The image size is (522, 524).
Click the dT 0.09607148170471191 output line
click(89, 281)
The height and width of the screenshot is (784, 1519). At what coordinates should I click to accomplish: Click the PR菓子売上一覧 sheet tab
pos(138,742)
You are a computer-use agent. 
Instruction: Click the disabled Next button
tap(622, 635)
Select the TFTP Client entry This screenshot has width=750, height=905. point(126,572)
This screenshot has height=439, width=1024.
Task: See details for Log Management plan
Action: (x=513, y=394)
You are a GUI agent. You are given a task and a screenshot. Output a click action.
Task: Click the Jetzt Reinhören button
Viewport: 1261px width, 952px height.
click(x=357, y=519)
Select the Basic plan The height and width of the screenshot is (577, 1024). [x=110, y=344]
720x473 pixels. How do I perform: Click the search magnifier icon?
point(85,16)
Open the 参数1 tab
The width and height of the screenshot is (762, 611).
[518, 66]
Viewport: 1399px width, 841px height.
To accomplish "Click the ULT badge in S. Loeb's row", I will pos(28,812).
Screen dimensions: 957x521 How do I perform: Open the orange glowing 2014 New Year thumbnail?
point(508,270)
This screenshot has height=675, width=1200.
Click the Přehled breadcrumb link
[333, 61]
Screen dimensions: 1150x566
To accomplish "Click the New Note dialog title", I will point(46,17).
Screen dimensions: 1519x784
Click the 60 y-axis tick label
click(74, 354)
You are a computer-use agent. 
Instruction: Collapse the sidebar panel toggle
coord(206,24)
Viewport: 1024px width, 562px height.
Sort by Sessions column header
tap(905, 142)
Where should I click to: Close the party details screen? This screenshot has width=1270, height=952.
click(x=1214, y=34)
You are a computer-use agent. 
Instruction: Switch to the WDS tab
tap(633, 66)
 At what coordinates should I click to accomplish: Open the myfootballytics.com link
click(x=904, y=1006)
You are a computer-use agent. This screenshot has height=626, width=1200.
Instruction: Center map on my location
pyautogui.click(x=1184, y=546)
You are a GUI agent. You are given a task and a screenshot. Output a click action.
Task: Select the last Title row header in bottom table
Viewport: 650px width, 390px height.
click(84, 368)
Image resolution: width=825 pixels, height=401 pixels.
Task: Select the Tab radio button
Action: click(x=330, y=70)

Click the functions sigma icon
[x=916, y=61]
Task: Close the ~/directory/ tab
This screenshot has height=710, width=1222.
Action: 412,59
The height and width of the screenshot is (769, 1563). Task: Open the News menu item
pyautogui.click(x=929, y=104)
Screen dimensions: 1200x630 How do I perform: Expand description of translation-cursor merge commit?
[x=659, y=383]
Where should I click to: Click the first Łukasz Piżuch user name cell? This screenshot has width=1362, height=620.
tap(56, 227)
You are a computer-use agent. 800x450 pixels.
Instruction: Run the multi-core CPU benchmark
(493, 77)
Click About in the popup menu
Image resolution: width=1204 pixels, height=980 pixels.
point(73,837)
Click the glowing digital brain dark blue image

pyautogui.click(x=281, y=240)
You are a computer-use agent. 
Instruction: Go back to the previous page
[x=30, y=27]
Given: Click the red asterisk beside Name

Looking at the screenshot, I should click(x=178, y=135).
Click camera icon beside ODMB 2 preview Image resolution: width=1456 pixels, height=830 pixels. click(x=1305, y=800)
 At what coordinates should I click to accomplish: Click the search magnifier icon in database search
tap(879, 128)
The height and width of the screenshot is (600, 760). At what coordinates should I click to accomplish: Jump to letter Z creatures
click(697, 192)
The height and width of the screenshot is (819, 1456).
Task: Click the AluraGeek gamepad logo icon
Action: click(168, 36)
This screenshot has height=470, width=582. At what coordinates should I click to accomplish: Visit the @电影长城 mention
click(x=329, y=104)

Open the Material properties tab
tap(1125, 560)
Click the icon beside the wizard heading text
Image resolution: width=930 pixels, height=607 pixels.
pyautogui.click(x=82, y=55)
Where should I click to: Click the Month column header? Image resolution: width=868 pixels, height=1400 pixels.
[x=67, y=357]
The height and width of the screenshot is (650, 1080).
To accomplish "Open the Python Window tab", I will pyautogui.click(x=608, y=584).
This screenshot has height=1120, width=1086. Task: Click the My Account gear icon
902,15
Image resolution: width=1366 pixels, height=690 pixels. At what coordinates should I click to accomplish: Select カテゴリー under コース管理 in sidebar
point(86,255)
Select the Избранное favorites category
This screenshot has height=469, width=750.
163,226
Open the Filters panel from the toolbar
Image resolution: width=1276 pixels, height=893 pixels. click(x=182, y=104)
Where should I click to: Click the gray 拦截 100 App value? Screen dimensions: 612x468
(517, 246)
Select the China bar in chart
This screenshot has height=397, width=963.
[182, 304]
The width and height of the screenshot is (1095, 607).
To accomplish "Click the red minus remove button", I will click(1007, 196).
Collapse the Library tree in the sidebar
-*-*-
YOUR GOAL
Copy, unchanged, the part of the listing that opens with its first line and closes with the line containing "tap(622, 635)". Include both end lines.

ANSWER TO THE TASK
The image size is (522, 524).
Click the dT 0.09607148170471191 output line
click(89, 281)
The height and width of the screenshot is (784, 1519). At what coordinates should I click to accomplish: Click the PR菓子売上一覧 sheet tab
pos(138,742)
You are a computer-use agent. 
Instruction: Click the disabled Next button
tap(622, 635)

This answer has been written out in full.